Give me a [small]{"entity": "size", "group": "1"} pizza with [mushrooms]{"entity": "topping", "group": "1"} and
a [large]{"entity": "size", "group": "2"} [pepperoni]{"entity": "topping", "group": "2"}

See Training Data Format for details on how to define entities with roles and groups in your training data.

The entity object returned by the extractor will include the detected role/group label.

{
  "text": "Book a flight from Berlin to SF",
  "intent": "book_flight",
  "entities": [
    {
      "start": 19,
      "end": 25,
      "value": "Berlin",
      "entity": "city",
      "role": "departure",
      "extractor": "DIETClassifier",
    },
    {
      "start": 29,
      "end": 31,
      "value": "San Francisco",
      "entity": "city",
      "role": "destination",
      "extractor": "DIETClassifier",
    }
  ]
}

Note

Composite entities are currently only supported by the DIETClassifier and CRFEntityExtractor.

In order to properly train your model with entities that have roles/groups, make sure to include enough training data examples for every combination of entity and role/group label. Also make sure to have some variations in your training data, so that the model is able to generalize. For example, you should not only have example like fly FROM x TO y, but also include examples like fly TO y FROM x.

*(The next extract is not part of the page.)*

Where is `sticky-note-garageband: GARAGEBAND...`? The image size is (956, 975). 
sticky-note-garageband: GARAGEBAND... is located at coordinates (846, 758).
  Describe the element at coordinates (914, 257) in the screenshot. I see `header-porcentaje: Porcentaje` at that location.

To fill slots from entities with a specific role/group, you need to either define a custom slot mappings using Forms or use Custom Actions to extract the corresponding entity directly from the tracker.

Extracting Places, Dates, People, Organizations

spaCy has excellent pre-trained named-entity recognizers for a few different languages. You can test them out in this interactive demo. We don’t recommend that you try to train your own NER using spaCy, unless you have a lot of data and know what you are doing. Note that some spaCy models are highly case-sensitive.

Dates, Amounts of Money, Durations, Distances, Ordinals

The duckling library does a great job of turning expressions like “next Thursday at 8pm” into actual datetime objects that you can use, e.g.

"next Thursday at 8pm"
=> {"value":"2018-05-31T20:00:00.000+01:00"}

The list of supported languages can be found here. Duckling can also handle durations like “two hours”, amounts of money, distances, and ordinals. Fortunately, there is a duckling docker container ready to use, that you just need to spin up and connect to Rasa NLU (see DucklingHTTPExtractor).

Regular Expressions (regex)

You can use regular expressions to help the CRF model learn to recognize entities. In your training data (see Training Data Format) you can provide a list of regular expressions, each of which provides the CRFEntityExtractor with an extra binary feature, which says if the regex was found (1) or not (0).

For example, the names of German streets often end in strasse. By adding this as a regex, we are telling the model to pay attention to words ending this way, and will quickly learn to associate that with a location entity.

If you just want to match regular expressions exactly, you can do this in your code, as a postprocessing step after receiving the response from Rasa NLU.

Passing Custom Features to CRFEntityExtractor

If you want to pass custom features, such as pre-trained word embeddings, to CRFEntityExtractor, you can add any dense featurizer to the pipeline before the CRFEntityExtractor. CRFEntityExtractor automatically finds the additional dense features and checks if the dense features are an iterable of len(tokens), where each entry is a vector. A warning will be shown in case the check fails. However, CRFEntityExtractor will continue to train just without the additional custom features. In case dense features are present, CRFEntityExtractor will pass the dense features to sklearn_crfsuite and use them for training.